[Exercise brief] How many lines in the items below contain the word "height"? Reply with the number alone.

[Records for the exercise]
◇ ◇ ◇ ◇ ◇ ◇ ◇
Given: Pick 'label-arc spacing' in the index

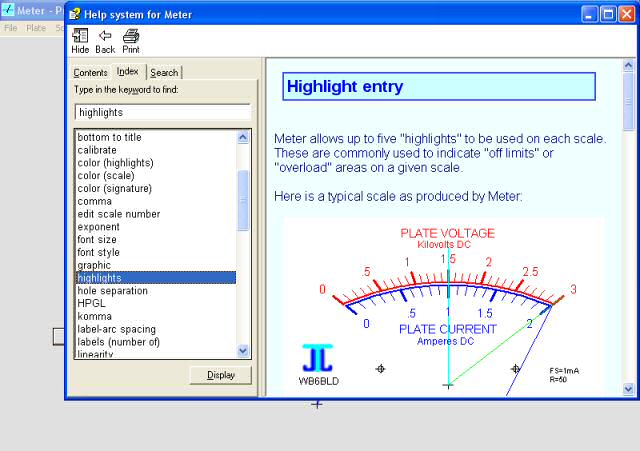Looking at the screenshot, I should (117, 329).
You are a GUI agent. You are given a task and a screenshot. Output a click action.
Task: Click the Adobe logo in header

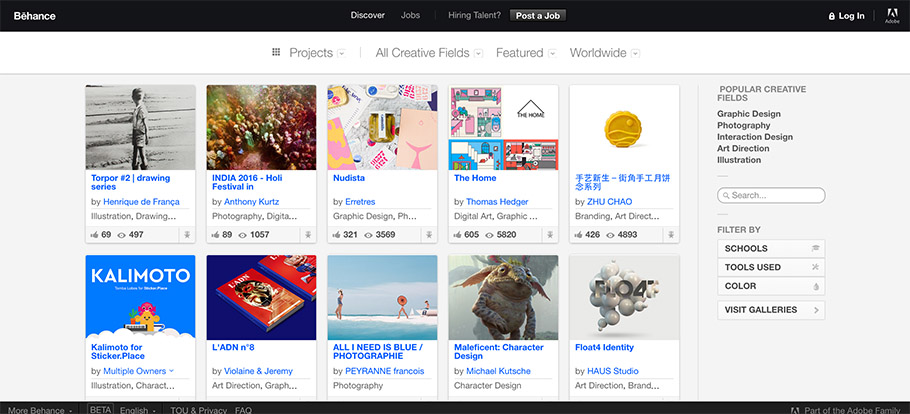[x=892, y=15]
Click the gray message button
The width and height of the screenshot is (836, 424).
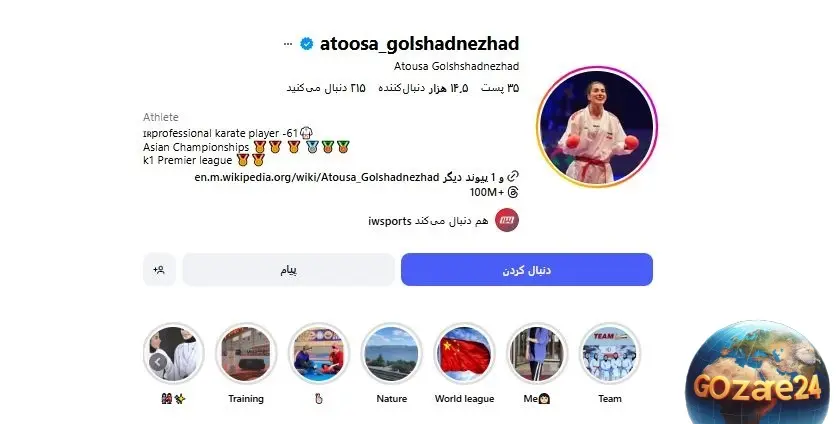point(288,270)
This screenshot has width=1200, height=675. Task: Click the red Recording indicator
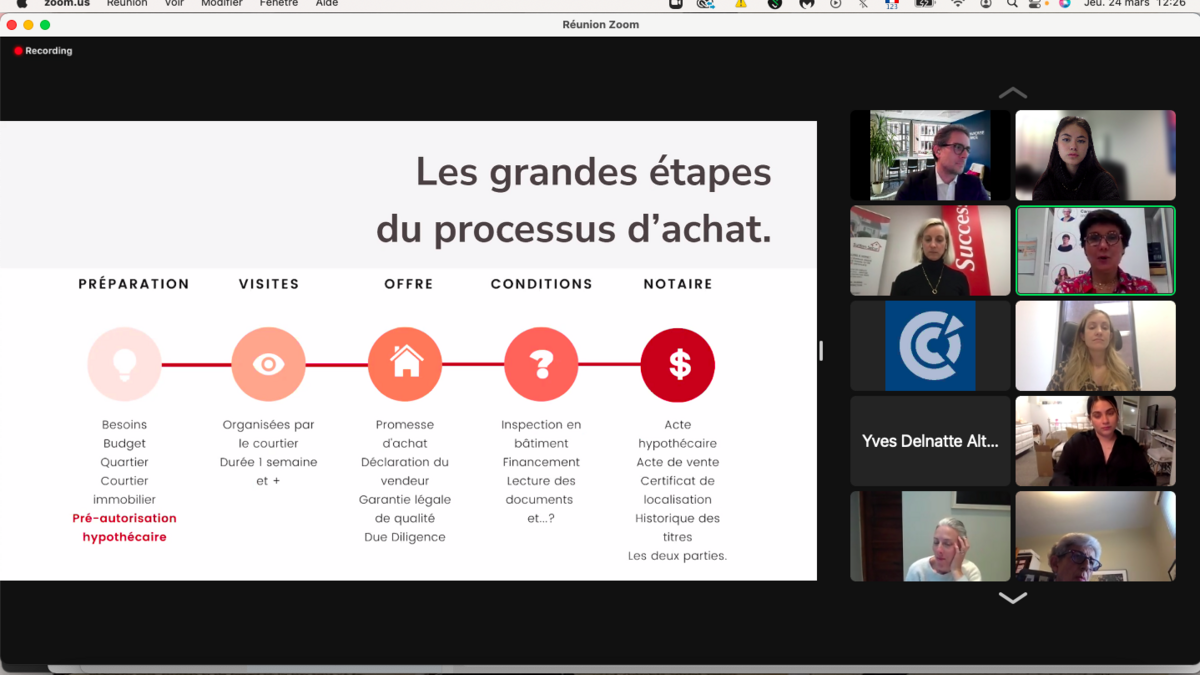(x=43, y=51)
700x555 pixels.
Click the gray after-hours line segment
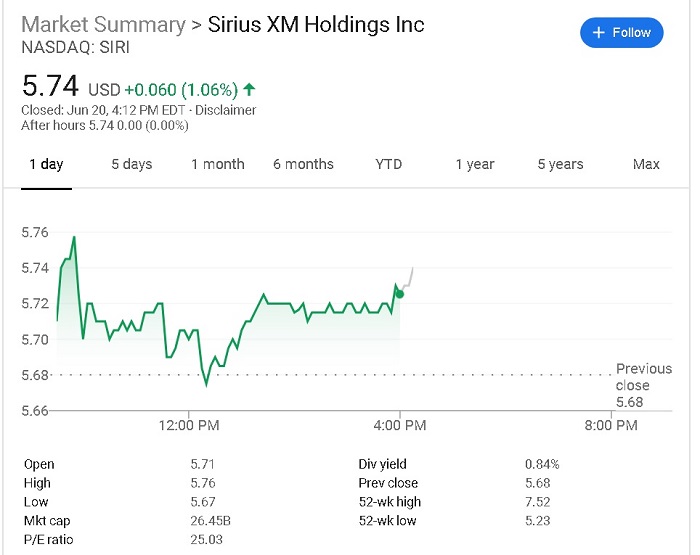tap(407, 280)
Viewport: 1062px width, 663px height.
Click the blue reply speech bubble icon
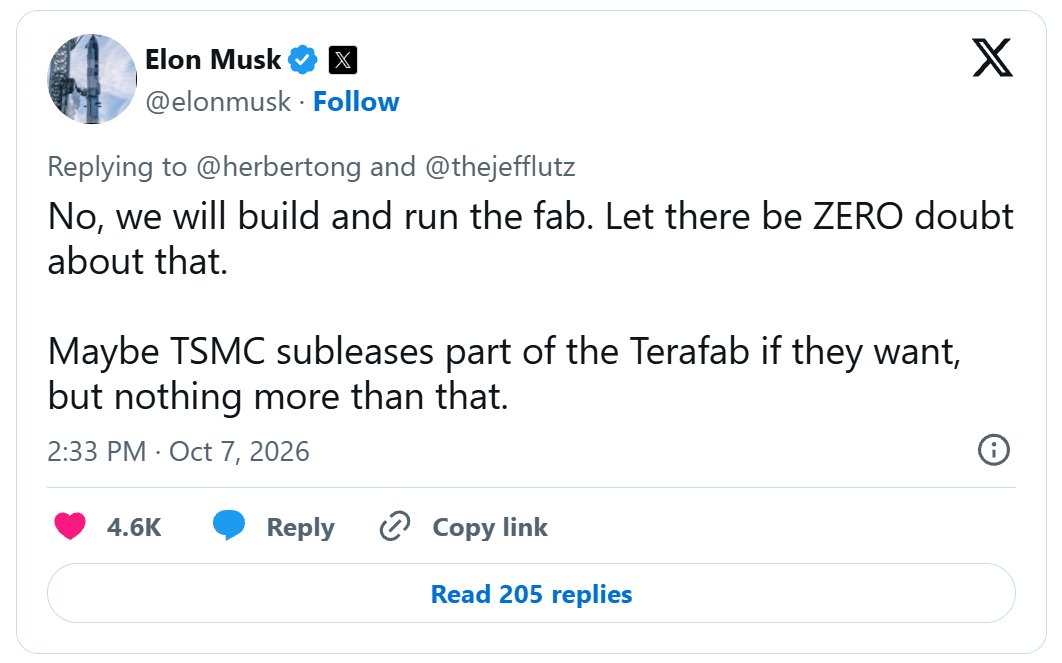click(x=229, y=526)
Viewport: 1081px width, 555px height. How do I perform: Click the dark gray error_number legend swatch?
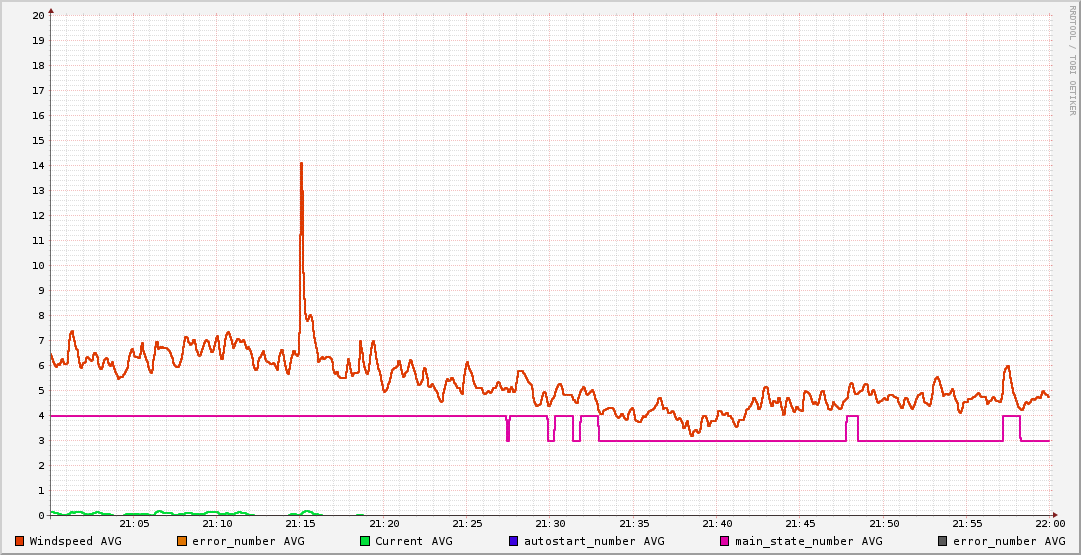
◇ ◇ ◇ ◇ ◇ ◇ ◇
[Exercise result] 4